/---

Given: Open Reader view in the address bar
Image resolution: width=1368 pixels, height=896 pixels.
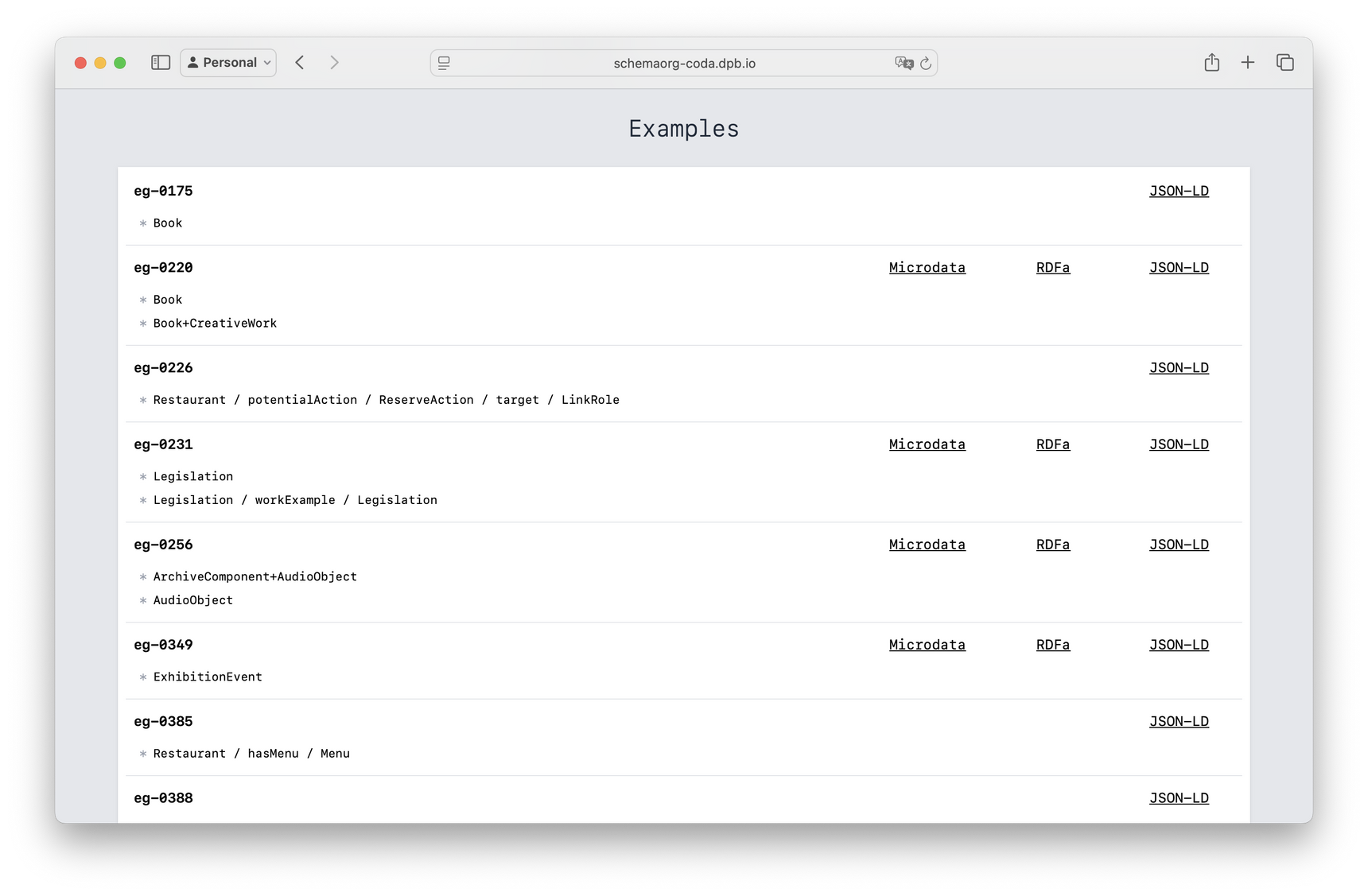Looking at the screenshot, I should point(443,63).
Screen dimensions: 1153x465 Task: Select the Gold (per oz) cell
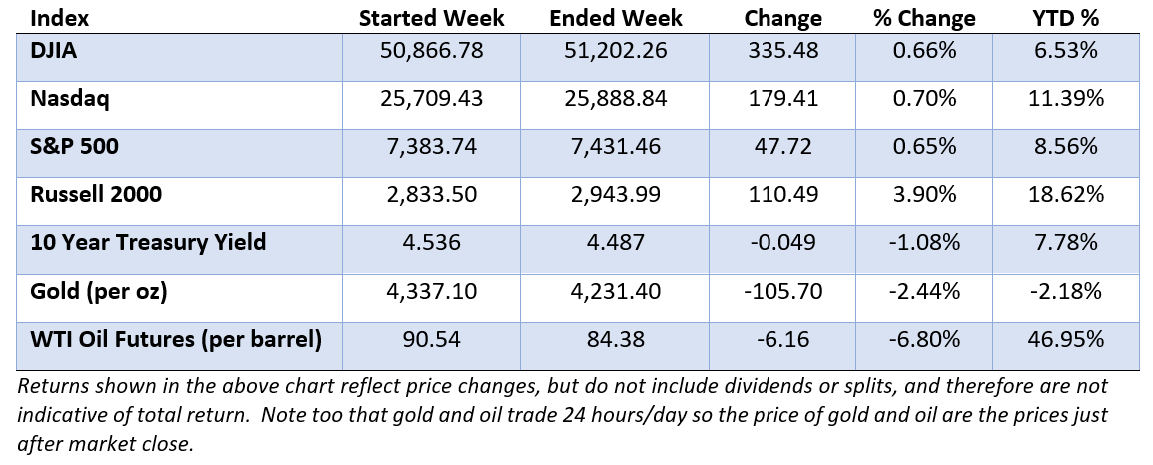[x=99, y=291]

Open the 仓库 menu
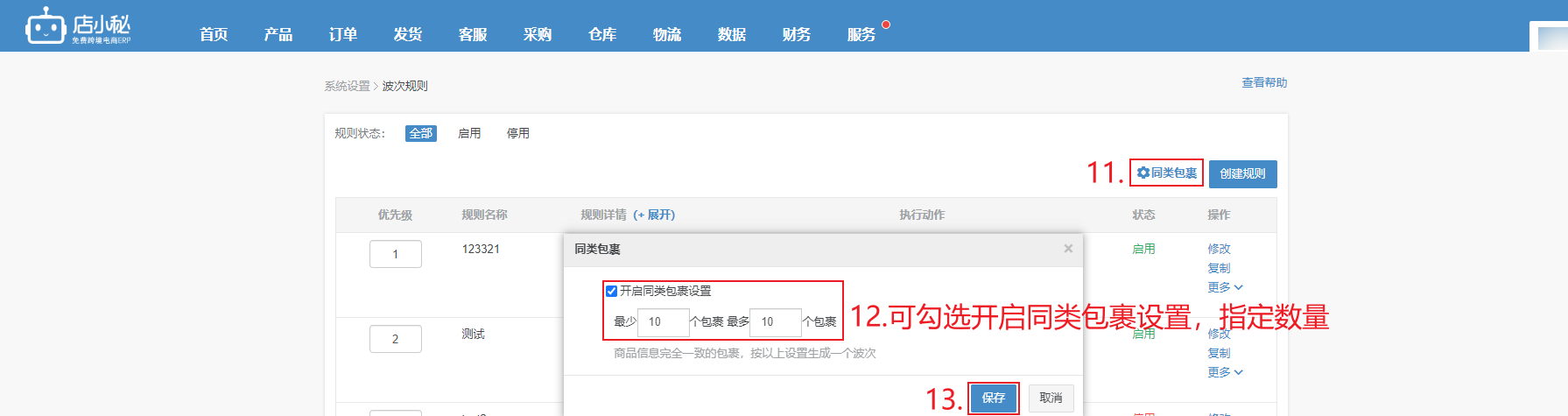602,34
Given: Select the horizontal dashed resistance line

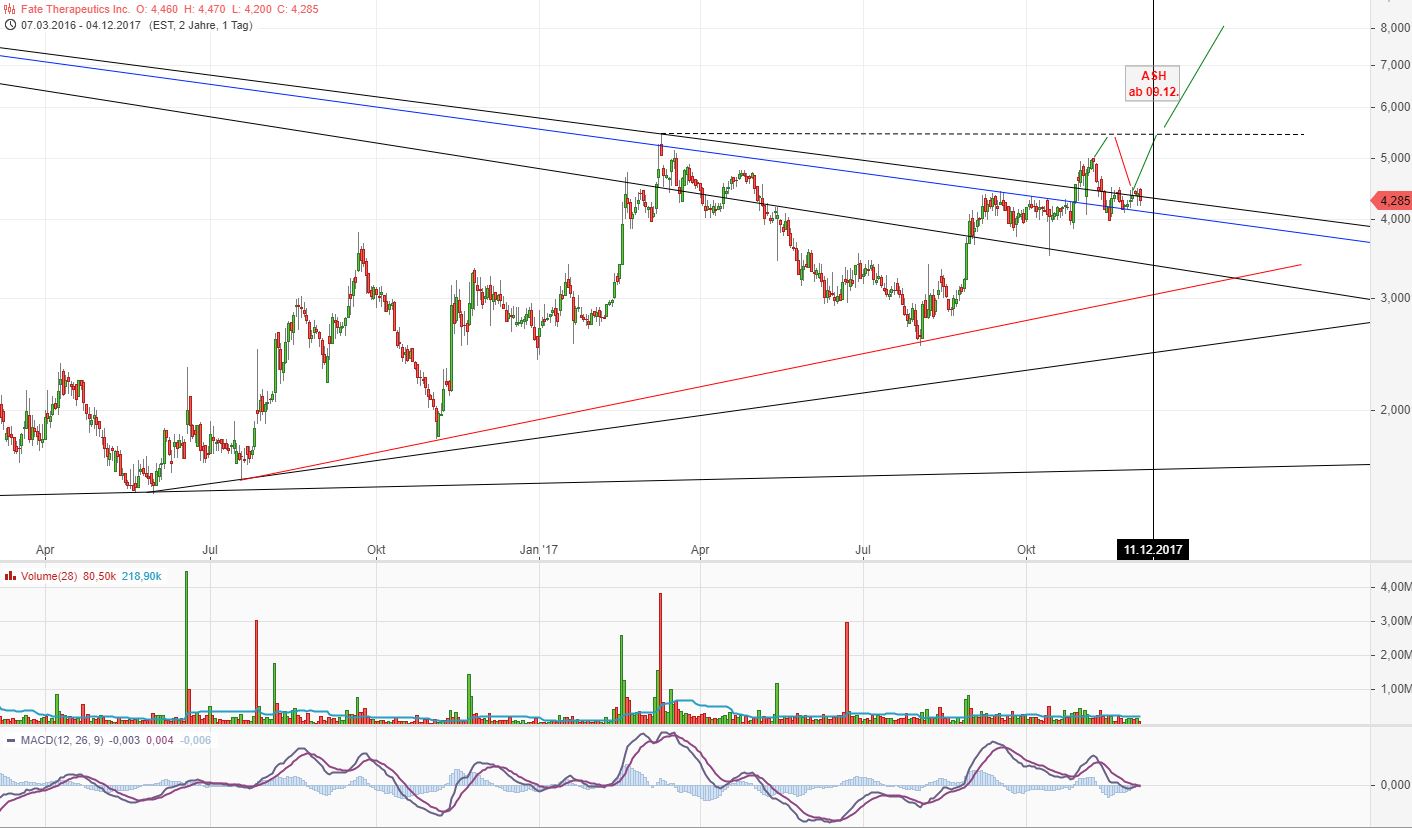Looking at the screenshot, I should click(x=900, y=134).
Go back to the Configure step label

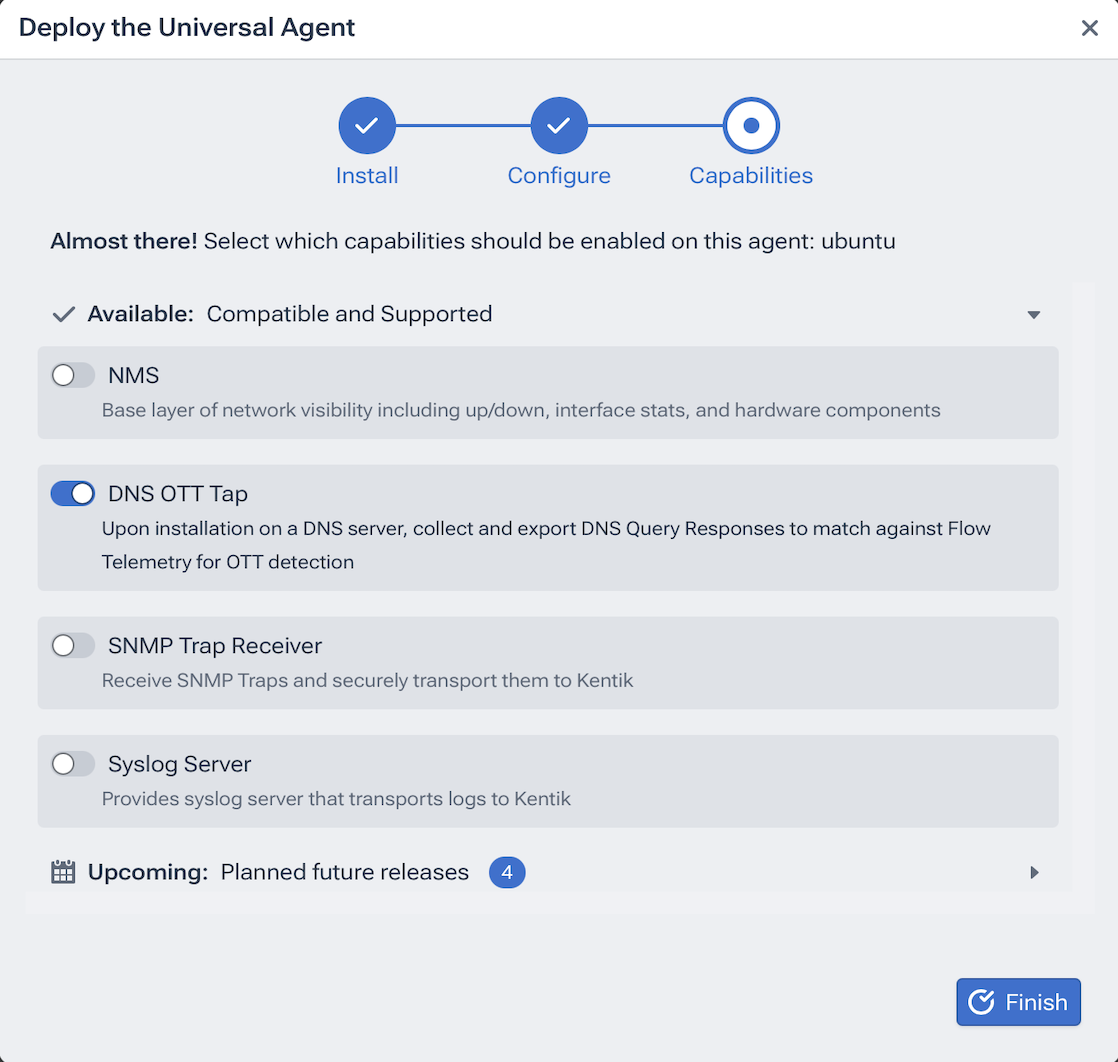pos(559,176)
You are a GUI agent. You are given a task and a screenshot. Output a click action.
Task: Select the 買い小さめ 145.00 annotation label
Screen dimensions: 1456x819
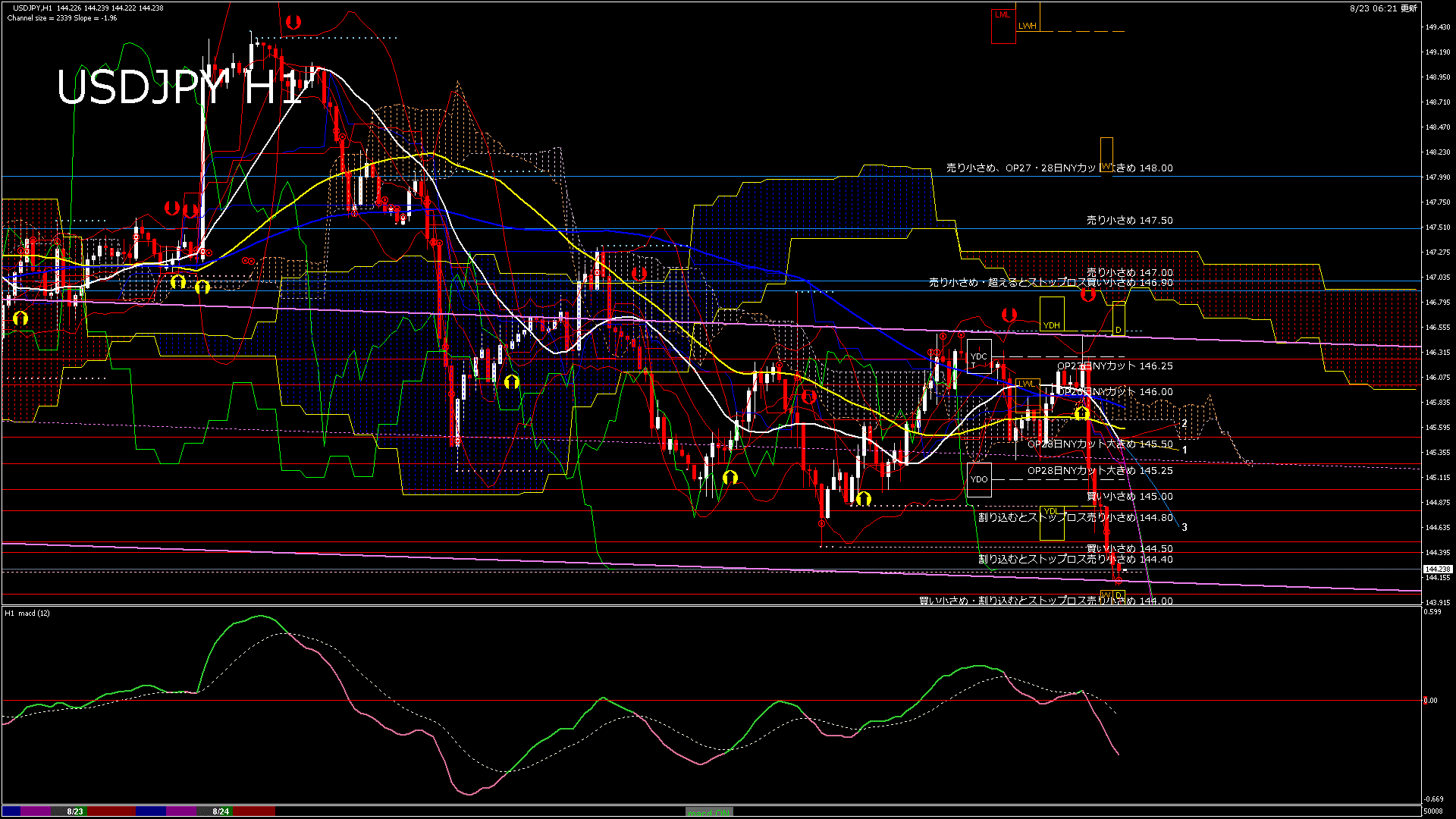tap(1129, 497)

\---

# WHAT TO DO
Starting at the line that contains "Screen dimensions: 1153x465" and ending at the last line of the items above, list those lines as a numbered list, skipping blank lines and leaving the pictures out.

# EXERCISE OUTPUT
1. Screen dimensions: 1153x465 Task: Select the Gold (per oz) cell
2. [x=99, y=291]
3. Open the 仓库 menu
4. 602,34
5. Given: Select the horizontal dashed resistance line
6. Looking at the screenshot, I should click(x=900, y=134).
7. Go back to the Configure step label
8. pos(559,176)
9. You are a GUI agent. You are given a task and a screenshot. Output a click action.
10. Task: Select the 買い小さめ 145.00 annotation label
11. Screen dimensions: 1456x819
12. tap(1129, 497)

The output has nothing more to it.